Does any body make some sort of adapter clips for these? I know I could use 2 sided foam tape etc., but prefer to be able to easily swap bodies.

What kind of solutions have you guys come up with?


----------



## slotcarman12078 (Oct 3, 2008)

Hilltop has a post in "Quick Tips" in the customs forum where you use a strip of styrene and a heated up screw driver to make your own mounts. With some bodies you might need to back it up with additional styrene to fit tight.


----------



## vansmack2 (Feb 9, 2012)

Have you compared the Super III clip location to the Tomy SG+ location? I have no idea if an SG+ clip would work and solve the problem, but I know they are very similar.


----------



## NTxSlotCars (May 27, 2008)

The Hilltop method works for body modification.
The superlll chassis tab would still be in the same location.


----------



## FOSTBITTEN (Aug 1, 2013)

Is there anyway somebody could help me out with the "Hilltop method"? I have tried to find it but I am having no luck.


----------



## NTxSlotCars (May 27, 2008)

He describes here. ...
http://www.hobbytalk.com/bbs1/showpost.php?p=2747135&postcount=29


----------



## Elcaminobill (May 2, 2013)

Great tips & thanks for the link.

Anyone know why the Super IIIs are offset?

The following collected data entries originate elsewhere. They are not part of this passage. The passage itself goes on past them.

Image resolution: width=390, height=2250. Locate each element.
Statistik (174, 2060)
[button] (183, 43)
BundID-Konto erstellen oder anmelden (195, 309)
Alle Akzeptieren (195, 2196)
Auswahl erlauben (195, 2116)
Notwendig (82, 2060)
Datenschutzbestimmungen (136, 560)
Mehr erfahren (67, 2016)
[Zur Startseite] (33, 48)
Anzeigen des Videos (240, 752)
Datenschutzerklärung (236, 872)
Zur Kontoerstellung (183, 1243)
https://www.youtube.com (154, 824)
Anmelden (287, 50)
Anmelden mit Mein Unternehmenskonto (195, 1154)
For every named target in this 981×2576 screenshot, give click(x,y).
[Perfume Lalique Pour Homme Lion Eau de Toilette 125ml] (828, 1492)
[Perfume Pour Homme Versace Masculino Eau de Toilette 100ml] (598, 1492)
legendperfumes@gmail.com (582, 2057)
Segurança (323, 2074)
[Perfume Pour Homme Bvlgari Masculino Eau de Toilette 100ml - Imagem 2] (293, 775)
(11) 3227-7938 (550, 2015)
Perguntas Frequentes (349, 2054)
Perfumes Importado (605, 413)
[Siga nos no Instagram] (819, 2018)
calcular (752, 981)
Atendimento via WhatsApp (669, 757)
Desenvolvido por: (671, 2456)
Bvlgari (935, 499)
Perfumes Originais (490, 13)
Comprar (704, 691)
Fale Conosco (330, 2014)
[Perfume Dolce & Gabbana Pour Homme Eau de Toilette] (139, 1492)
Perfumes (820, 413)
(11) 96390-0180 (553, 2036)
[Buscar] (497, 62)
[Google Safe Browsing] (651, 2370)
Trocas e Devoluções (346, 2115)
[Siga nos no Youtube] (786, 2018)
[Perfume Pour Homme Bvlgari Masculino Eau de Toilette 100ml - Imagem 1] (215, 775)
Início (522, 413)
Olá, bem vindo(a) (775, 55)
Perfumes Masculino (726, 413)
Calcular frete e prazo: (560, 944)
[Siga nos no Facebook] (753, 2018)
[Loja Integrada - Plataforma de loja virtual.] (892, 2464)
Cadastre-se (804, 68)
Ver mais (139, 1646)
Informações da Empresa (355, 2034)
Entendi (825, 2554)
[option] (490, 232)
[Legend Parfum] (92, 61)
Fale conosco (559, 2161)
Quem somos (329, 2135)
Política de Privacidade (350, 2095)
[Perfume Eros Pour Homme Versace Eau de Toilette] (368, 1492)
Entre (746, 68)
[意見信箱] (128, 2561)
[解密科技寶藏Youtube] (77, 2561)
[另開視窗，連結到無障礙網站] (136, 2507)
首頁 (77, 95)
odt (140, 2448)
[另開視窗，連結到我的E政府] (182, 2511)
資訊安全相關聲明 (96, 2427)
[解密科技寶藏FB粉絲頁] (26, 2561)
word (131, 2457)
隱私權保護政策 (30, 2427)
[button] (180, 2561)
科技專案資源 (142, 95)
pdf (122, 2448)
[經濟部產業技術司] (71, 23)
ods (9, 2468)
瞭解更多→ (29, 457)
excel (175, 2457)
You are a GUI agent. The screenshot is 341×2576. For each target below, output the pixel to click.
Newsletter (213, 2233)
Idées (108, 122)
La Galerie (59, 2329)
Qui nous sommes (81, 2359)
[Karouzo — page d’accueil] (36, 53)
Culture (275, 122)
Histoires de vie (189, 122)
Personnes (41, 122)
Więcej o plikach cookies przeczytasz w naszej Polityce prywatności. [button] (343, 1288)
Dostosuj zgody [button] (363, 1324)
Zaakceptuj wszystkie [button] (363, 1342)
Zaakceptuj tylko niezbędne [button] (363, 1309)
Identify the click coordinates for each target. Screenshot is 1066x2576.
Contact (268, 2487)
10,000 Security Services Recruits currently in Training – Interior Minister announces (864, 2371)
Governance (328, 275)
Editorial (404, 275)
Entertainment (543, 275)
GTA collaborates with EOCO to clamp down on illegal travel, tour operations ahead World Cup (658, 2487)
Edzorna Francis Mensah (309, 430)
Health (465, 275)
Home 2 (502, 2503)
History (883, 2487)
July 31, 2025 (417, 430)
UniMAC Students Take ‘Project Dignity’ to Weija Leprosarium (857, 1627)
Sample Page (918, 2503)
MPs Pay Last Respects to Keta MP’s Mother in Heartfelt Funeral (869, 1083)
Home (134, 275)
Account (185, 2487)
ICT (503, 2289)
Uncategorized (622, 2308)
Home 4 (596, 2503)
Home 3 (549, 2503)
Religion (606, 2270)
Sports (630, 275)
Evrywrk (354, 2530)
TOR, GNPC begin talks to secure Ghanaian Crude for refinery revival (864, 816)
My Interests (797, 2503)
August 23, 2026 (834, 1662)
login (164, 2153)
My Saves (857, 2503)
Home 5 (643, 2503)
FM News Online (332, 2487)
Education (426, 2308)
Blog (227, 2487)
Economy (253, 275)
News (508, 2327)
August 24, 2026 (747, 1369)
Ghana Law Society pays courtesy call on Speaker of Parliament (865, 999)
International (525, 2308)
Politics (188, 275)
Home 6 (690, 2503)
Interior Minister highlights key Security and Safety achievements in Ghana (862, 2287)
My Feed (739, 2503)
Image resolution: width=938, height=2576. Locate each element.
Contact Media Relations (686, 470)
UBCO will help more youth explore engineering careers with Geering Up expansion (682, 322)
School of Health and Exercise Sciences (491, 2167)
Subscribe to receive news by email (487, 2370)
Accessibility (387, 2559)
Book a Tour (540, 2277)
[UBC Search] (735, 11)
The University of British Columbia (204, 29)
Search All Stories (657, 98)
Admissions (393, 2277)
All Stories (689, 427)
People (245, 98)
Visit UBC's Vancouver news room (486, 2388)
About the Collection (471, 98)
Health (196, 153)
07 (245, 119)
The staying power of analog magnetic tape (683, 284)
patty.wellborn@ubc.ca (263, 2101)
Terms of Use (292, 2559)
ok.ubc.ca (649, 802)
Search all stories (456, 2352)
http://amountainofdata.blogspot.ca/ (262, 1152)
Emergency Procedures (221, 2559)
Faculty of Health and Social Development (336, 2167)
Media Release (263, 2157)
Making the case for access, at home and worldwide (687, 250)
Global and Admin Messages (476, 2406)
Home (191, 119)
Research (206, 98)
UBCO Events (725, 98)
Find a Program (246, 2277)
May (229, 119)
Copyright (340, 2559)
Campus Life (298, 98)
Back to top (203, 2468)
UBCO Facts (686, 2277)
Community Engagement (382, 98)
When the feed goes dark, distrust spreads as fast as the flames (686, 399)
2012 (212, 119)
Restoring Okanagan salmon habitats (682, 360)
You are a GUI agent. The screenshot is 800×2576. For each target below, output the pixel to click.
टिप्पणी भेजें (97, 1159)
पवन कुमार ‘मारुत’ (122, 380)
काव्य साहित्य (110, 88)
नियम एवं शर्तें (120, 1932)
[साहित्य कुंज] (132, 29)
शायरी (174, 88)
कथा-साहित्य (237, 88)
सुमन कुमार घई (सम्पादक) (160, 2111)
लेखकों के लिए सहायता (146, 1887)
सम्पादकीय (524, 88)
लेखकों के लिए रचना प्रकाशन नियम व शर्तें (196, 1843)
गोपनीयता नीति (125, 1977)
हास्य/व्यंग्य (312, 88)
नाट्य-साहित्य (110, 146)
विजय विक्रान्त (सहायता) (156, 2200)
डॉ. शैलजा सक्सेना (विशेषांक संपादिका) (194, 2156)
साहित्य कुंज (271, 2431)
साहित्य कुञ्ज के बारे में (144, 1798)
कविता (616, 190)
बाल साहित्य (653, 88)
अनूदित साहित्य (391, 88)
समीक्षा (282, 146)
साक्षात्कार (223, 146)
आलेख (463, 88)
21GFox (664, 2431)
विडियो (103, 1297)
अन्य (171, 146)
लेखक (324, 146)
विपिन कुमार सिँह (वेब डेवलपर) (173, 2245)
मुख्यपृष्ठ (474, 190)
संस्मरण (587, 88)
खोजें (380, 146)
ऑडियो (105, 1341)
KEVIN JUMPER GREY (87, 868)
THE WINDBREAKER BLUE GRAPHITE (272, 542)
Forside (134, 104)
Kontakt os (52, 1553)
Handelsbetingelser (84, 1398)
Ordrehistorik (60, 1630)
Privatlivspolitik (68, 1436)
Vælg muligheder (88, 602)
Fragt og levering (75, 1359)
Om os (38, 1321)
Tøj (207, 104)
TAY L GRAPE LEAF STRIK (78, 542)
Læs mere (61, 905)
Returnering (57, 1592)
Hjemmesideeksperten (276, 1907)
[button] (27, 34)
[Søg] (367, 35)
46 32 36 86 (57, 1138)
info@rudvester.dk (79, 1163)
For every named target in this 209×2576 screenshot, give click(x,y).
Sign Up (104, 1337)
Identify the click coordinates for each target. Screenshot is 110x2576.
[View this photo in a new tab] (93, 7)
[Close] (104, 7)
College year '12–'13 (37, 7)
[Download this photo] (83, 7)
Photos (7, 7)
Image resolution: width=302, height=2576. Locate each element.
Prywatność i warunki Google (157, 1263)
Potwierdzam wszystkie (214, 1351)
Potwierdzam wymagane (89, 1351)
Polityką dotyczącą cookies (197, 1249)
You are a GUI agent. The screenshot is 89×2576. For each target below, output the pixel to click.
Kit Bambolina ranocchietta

Do the Mega Gs work on the pre-superIII bodies?


----------



## FOSTBITTEN (Aug 1, 2013)

NTxSlotCars said:


> He describes here. ...
> http://www.hobbytalk.com/bbs1/showpost.php?p=2747135&postcount=29


I should have said I saw this post. But what is the "same old screwdriver technique"?


----------



## NTxSlotCars (May 27, 2008)

Here's his original post. I couldn't find it earlier. 
http://www.hobbytalk.com/bbs1/showpost.php?p=2440009&postcount=203


----------



## FOSTBITTEN (Aug 1, 2013)

Thank you very much I appreciate it! This is a very useful tip!


----------



## pshoe64 (Jun 10, 2008)

*Super III Body Bracket Change*

Here are some pics of an S-III body mount bracket that I altered to work with standard body mount locations. I relocated the tab that attached at the chassis setting the final position further back to line up with the standard stoic location of Xtraction, Magnatraction and Tomy AFX bodies using 1.5" wheel base.

-Paul


Here the view from the bottom of the clip. You can see where I gadded to the chassis mount tabs and moved the toward the rear of the chassis.









Here you can see how much further back the altered Body mount clip sits. The altered one is marked "P".









Lastly, here's a JY Roadrunner mounted up to an S-III using the altered body mount clip.


----------



## cwbam (Feb 8, 2010)

Brilliant!!!

great photos

Has anybody put a different chassis under the S3 bodies?


----------



## pshoe64 (Jun 10, 2008)

Here's a technical drawing of the altered S-III body clip.

-Paul


----------



## NTxSlotCars (May 27, 2008)

Yes, I always thought if the Superllls had their mounts in
the traditional location, they would have been welcomed
into the AFX family as another chassis option.

Don't know what AW was thinking.....


----------



## Elcaminobill (May 2, 2013)

pshoe64 said:


> Here's a technical drawing of the altered S-III body clip.
> 
> -Paul


Both solutions are good but I like this better since you don't have to modify the body. 

Anyone know if the Mega G chassis is like the Super III or all others?


----------



## vansmack2 (Feb 9, 2012)

Elcaminobill said:


> Both solutions are good but I like this better since you don't have to modify the body.
> 
> Anyone know if the Mega G chassis is like the Super III or all others?


The Mega-G 1.5 wheelbase chassis fits most Aurora AFX and Tomy bodies when it has a body clip installed. It was designed to fit.

It may have problems with clearance, or the fit being too tight or too loose on some of the old AFX bodies since they were not designed for anything other than a nonmag or magnatraction chassis, that that can often be fit with slight mods to those bodies.


----------



## vansmack2 (Feb 9, 2012)

pshoe64 said:


> Here are some pics of an S-III body mount bracket that I altered to work with standard body mount locations. I relocated the tab that attached at the chassis setting the final position further back to line up with the standard stoic location of Xtraction, Magnatraction and Tomy AFX bodies using 1.5" wheel base.
> 
> -Paul


Paul,

I figured that if anyone had the answer for this it would be you.

Dave


----------